Photo 2. La cité de la Muette, 1938. Photographie ©Archives Départementales de la Seine- Saint-Denis

 

« Le camp des juifs »

Entre août 1941 et août 1944, la Cité de la Muette, autrement appelée  « camp des Juifs », regroupe plus de 75 000 Juifs en trois ans. 63 000 d’entre eux sont déportés de Drancy, y compris des femmes et des enfants. D’autres ont été libérés, se sont évadés ou ont été déportés depuis d’autres camps, comme Pithiviers ou Beaune-la-Rolande, dans le Loiret. Les caractéristiques du bâtiment, à commencer par sa forme d’impasse, facilitent l’encerclement et la surveillance renforcée par la présence en surplomb de la caserne des gendarmes. Les deux gares du Bourget-Drancy et de Bobigny, situées à 2km permettent, par une liaison en autobus, d’organiser des arrivées et départs. Trois chefs nazis se sont succédés, marquant chacun trois périodes distinctes dans ces trois années d’internement11 . Theodor Dannecker d’abord puis Heinz Röthke et Aloïs Brunner. Jusqu’à l’arrivée de Brunner à la direction du camp, en juin 1943, le camp est sous administration française. Différents gradés de la police et de la gendarmerie françaises assurent l’encadrement : de la fouille à l’arrivée des internés à celle du départ, avant le transfert vers la gare de déportation12 . À l’intérieur de cet espace intermédiaire, entre l’arrestation et la déportation, les internés tentent de faire valoir une situation qui pourrait les libérer du camp ; stratégie conduite à partir de ce qu’ils savent ou devinent des catégories de déportables ou non-déportables13 ou, de façon plus incertaine, à partir d’une rumeur qui a fait naître de l’espoir.

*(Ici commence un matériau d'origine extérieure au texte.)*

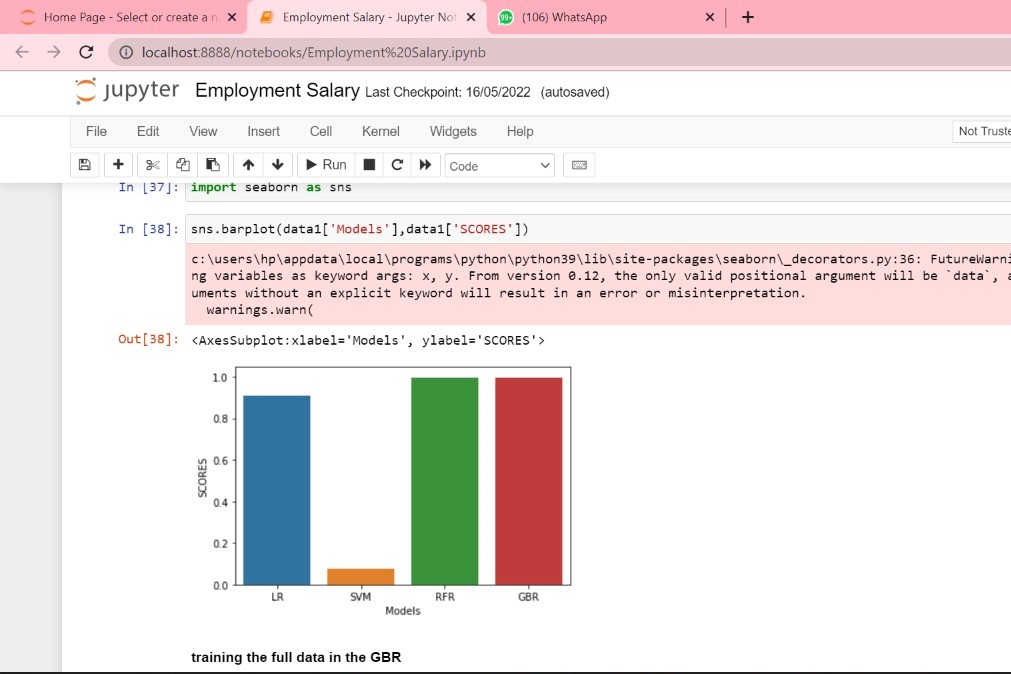Move selected cell down arrow
Screen dimensions: 1011x674
point(278,165)

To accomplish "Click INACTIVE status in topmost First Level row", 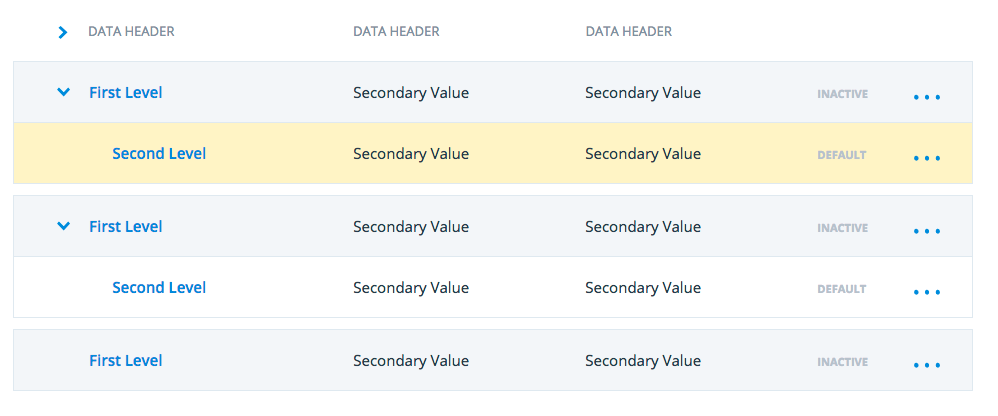I will (843, 95).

Faute de libération, il s’agissait de reconstituer un semblant de quotidien dans un environnement de précarité et de promiscuité, où « Juifs de Belleville » et « Juifs des Champs-Elysées14  » se côtoient. Après le français et le yiddish, l’allemand, le turc, l’espagnol, le hongrois… sont parlés15 . Les déménagements d’une chambrée à l’autre sont fréquents, au gré des entrées et des départs. L’angoisse au camp tient surtout à la suite inconnue, même si la proximité de Paris – d’une grande ville habitée - rassure. Que savaient les internés de l’endroit où ils allaient et de ce qu’ils allaient faire ? Des rescapés qui, adolescents, avaient été internés avec leurs parents se demandent également, rétrospectivement, ce que leurs parents, derrière un silence ou des mots de réconfort, imaginaient réellement16 .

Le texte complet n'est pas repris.